Na véspera, a vila parecia outra: de manhã tinham-se instalado na feira os apriscos para prender o gado lanígero e no local da “corredoira” os postes de madeira para prender as mulas e os cavalos, cada um procurando chegar mais cedo para escolher o local mais frequentado. À tarde começava o espectáculo com a entrada dos toiros. Montava-se a “Manga”, e pouco depois do meio-dia, os toiros, em correria desordenada, entravam entre nuvens de pó na Praça de Touros, sob o controle dos campinos montados nos seus cavalos, entre o alarido da  rapaziada e os gritos de incitamento e susto da multidão. De todas, a Feira da Luz ou de Setembro, como também era conhecida, sempre foi a mais importante. Veio-lhe a primeira designação pelo facto da feira se realizar junto à capelinha designada por Nossa Senhora da Luz. Além do Circo Mariano, marcavam sempre presença, os carrocéis Montanha Nacional e Araújo, os carrinhos de choque, a casa dos horrores, o poço da morte, os  matraquilhos, o tiro ao alvo, a barraca das argolas,  a chapelaria, os albardeiros, louças diversas, obras de palma do algarve, o vendedor da banha da cobra, os vendedores de cobertores e de mantas de Reguengos, os ourives, o fotógrafo à la minute, com o cenário da pega de cernelha, em que os clientes de repente, se transformavam em moços de forcados, os vendedores de farturas e de torrão de Alicante, o choco assado no fogareiro de ferro com carvão, os comes e bebes, e as quinquelharias. Nestas barracas, os miúdos namoravam os brinquedos artesanais (as playstation, os tablets ou os smartphones, ainda não existiam), com a esperança dos pais os presentearem, quando na sua companhia  se deslocassem à feira. Seria um carrinho de madeira, uma guitarra, um tambor, um pífaro, ou os passarinhos coloridos com rodinhas, que batem as asas ao movimentarem-se?  Eu, não me posso queixar, mesmo com as limitações financeiras existentes, sempre recebi o ambicionado brinquedo. Outros colegas não tiveram a mesma sorte...                                                                        

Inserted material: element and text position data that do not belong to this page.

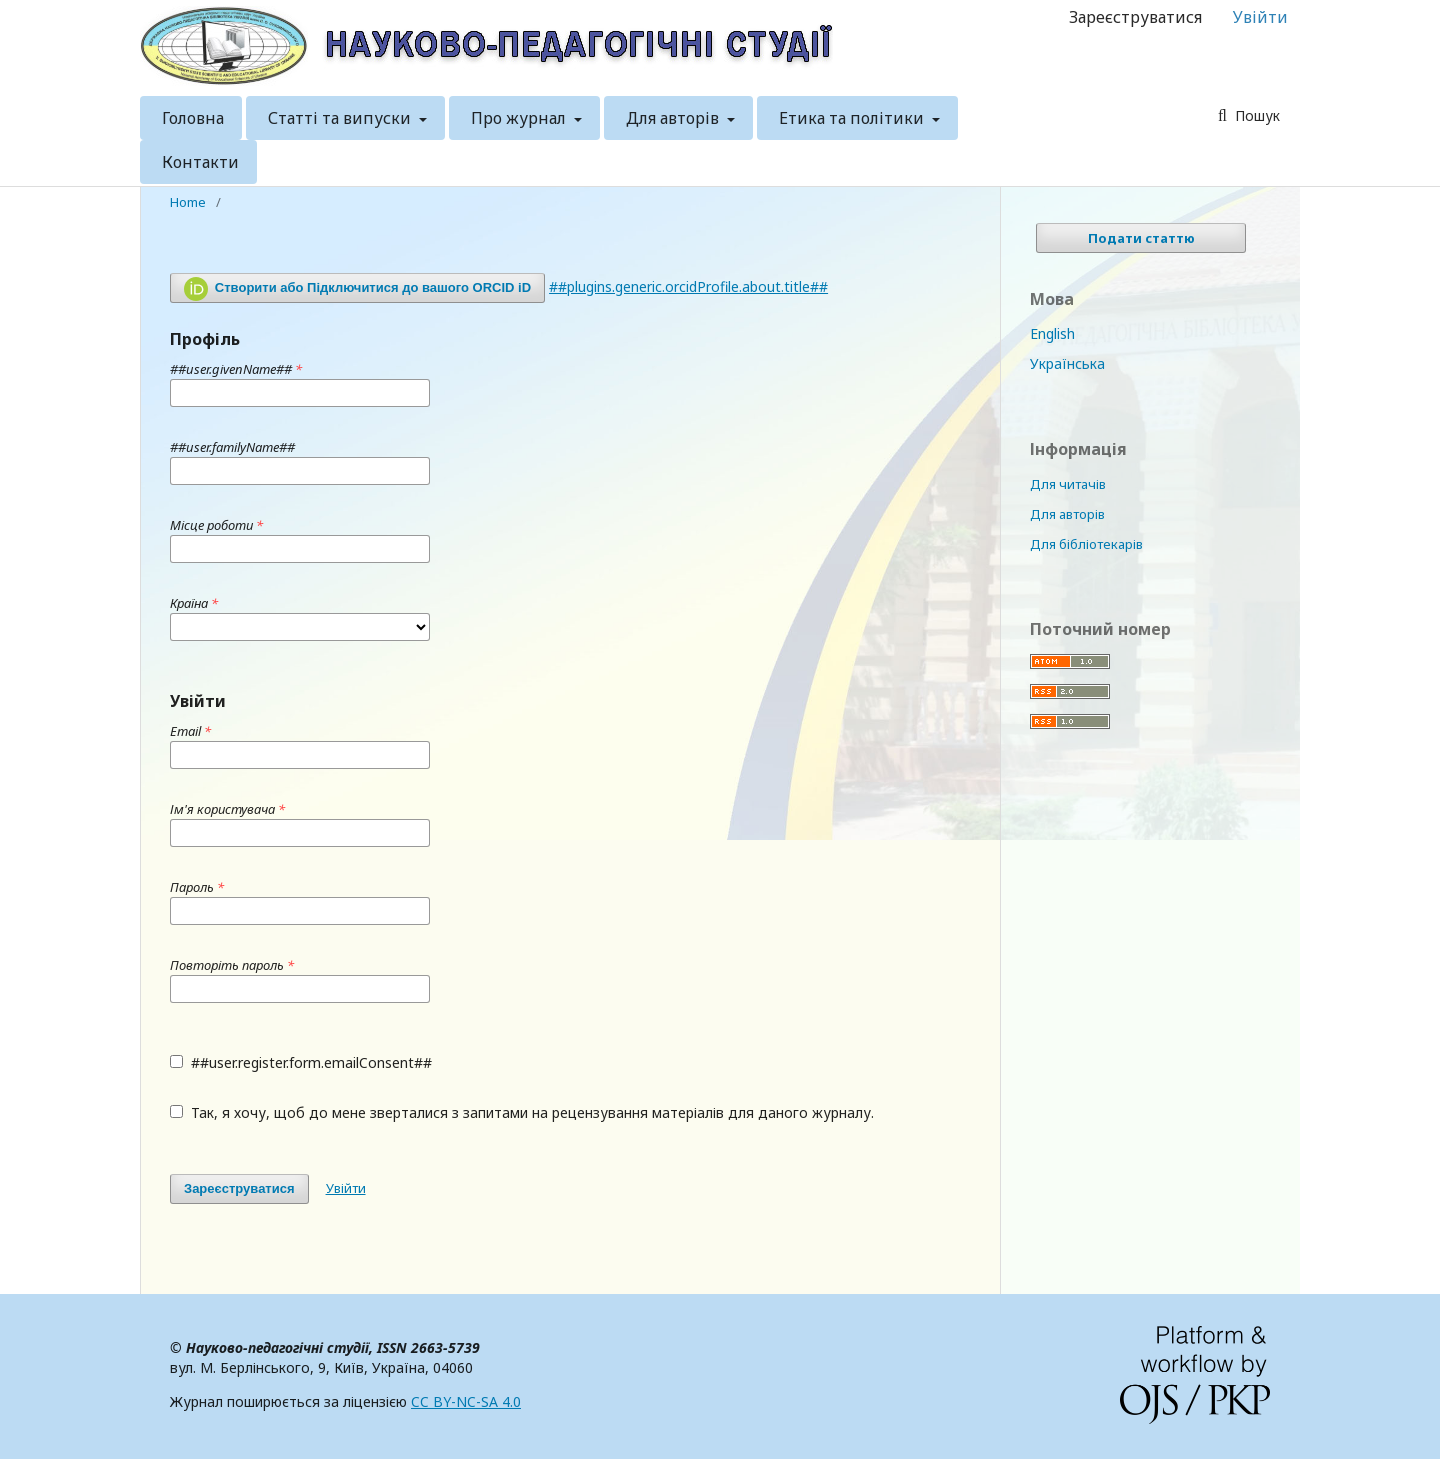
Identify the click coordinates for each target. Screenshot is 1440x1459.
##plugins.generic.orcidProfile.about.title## (688, 286)
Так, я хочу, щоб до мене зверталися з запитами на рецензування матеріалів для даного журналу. (522, 1112)
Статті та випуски (341, 118)
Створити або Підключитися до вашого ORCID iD (357, 289)
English (1052, 333)
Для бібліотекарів (1086, 544)
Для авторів (674, 118)
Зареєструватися (1135, 17)
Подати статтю (1141, 238)
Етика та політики (853, 118)
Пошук (1255, 115)
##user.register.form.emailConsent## (301, 1062)
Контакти (200, 162)
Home (188, 202)
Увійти (1260, 17)
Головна (193, 118)
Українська (1067, 363)
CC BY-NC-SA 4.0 (466, 1401)
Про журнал (520, 118)
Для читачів (1068, 484)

Também na vila, a azáfama era enorme. Os estabelecimentos comerciais estavam à abarrotar, pois comprava-se roupa para todo o ano. Os poucos restaurantes existentes, depressa se enchiam, mas o grosso da coluna optava pelas mais de duas dezenas de tabernas então existentes, onde o prato do dia se limitava a sardinhas assadas com pimentos, ou estes, com bacalhau desfiado.                                                  

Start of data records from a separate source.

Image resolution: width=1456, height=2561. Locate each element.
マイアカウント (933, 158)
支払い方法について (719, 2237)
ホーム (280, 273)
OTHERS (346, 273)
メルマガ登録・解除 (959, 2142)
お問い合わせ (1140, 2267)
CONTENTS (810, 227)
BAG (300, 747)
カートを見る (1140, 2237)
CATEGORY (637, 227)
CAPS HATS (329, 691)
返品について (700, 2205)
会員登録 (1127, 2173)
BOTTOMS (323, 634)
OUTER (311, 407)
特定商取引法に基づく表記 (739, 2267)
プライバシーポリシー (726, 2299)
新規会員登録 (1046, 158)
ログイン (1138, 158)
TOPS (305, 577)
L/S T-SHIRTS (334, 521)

Depois do almoço, seguia-se a tourada. Já nessa altura, "Montemor era praça cheia", para assistir ao duelo Simão da Veiga Júnior - João Branco Núncio, e às pegas dos Forcados de Montemor.                                                                  Após a tourada, e depois do jantar, o pessoal deslovava-se novamente para o Rossio onde permanecia até às tantas. A maioria dos assalariados regressava a casa pelos próprios pés, enquanto um número muito restrito, utilizava o automóvel de aluguer.                                                  

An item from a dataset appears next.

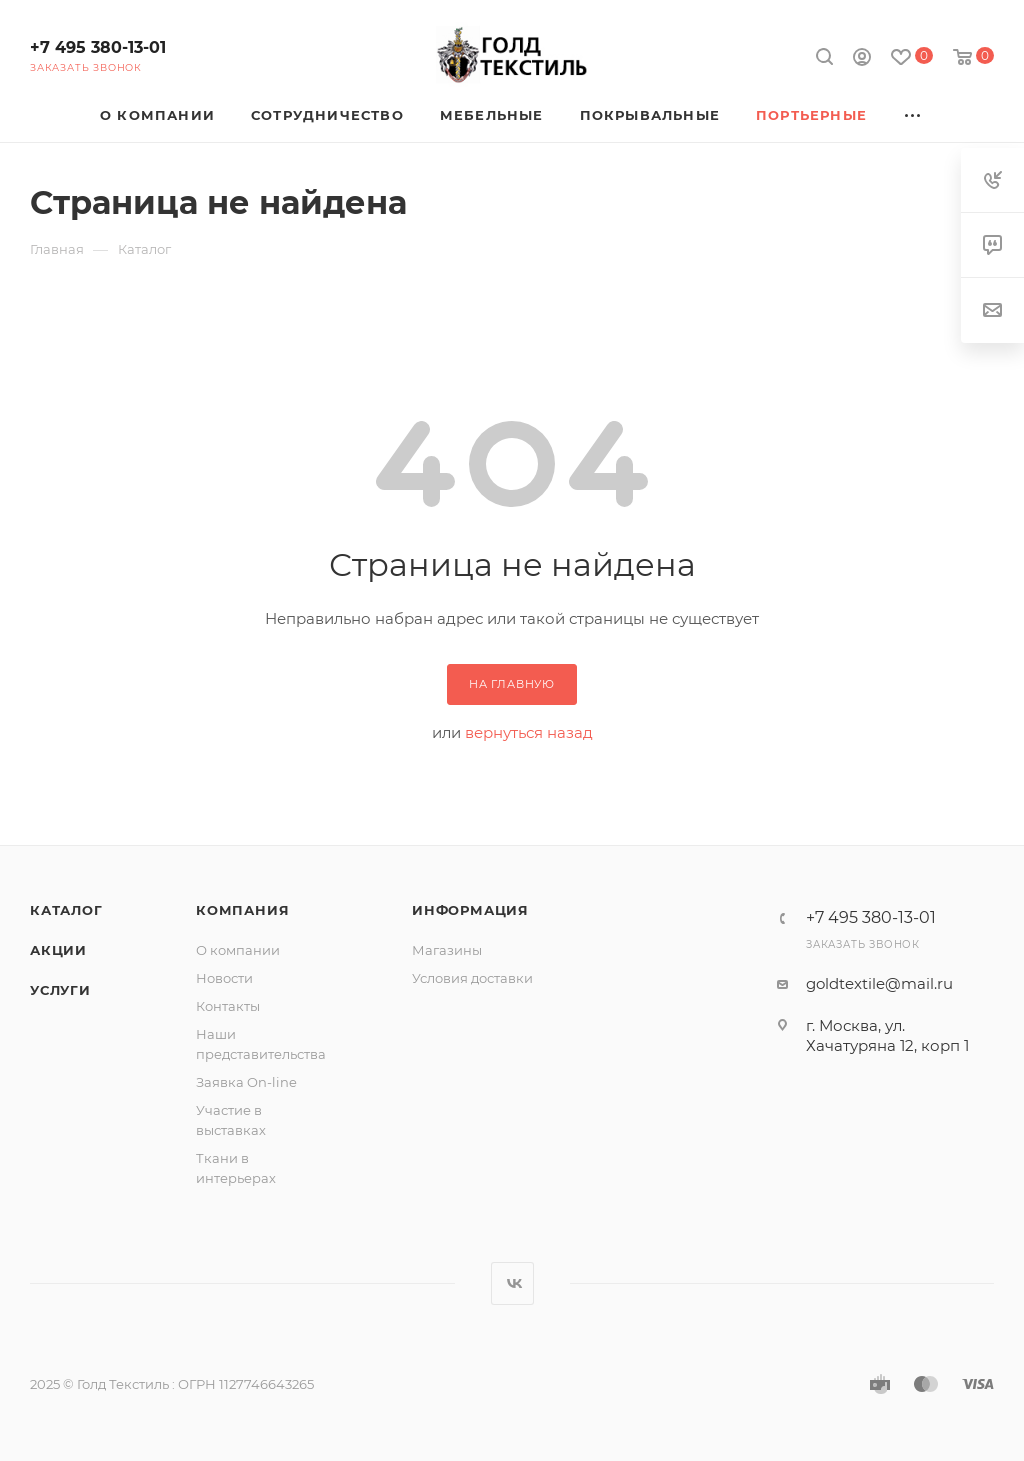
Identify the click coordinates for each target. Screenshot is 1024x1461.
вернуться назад (529, 732)
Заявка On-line (246, 1082)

Pela Feira da Luz os montemorenses ausentes, aproveitavam a ocasião para se reunirem na terra natal,  para matar saudades da família, dos amigos e da gastronomia.
Augusto Mesquita
Outubro/2019
In Folha de Montemor - Out.2019


1 comentário:

Anónimo disse...

No Alandroal também havia uma grande feira, quem acabou com ela?????
Porque não a revitalizam, pois era uma tradição com muita história, em vez de andarem com caldetas de peixe e outras muitas coisas que não vão passam de eventos locais, porque não contem argumentos para ir mais longe.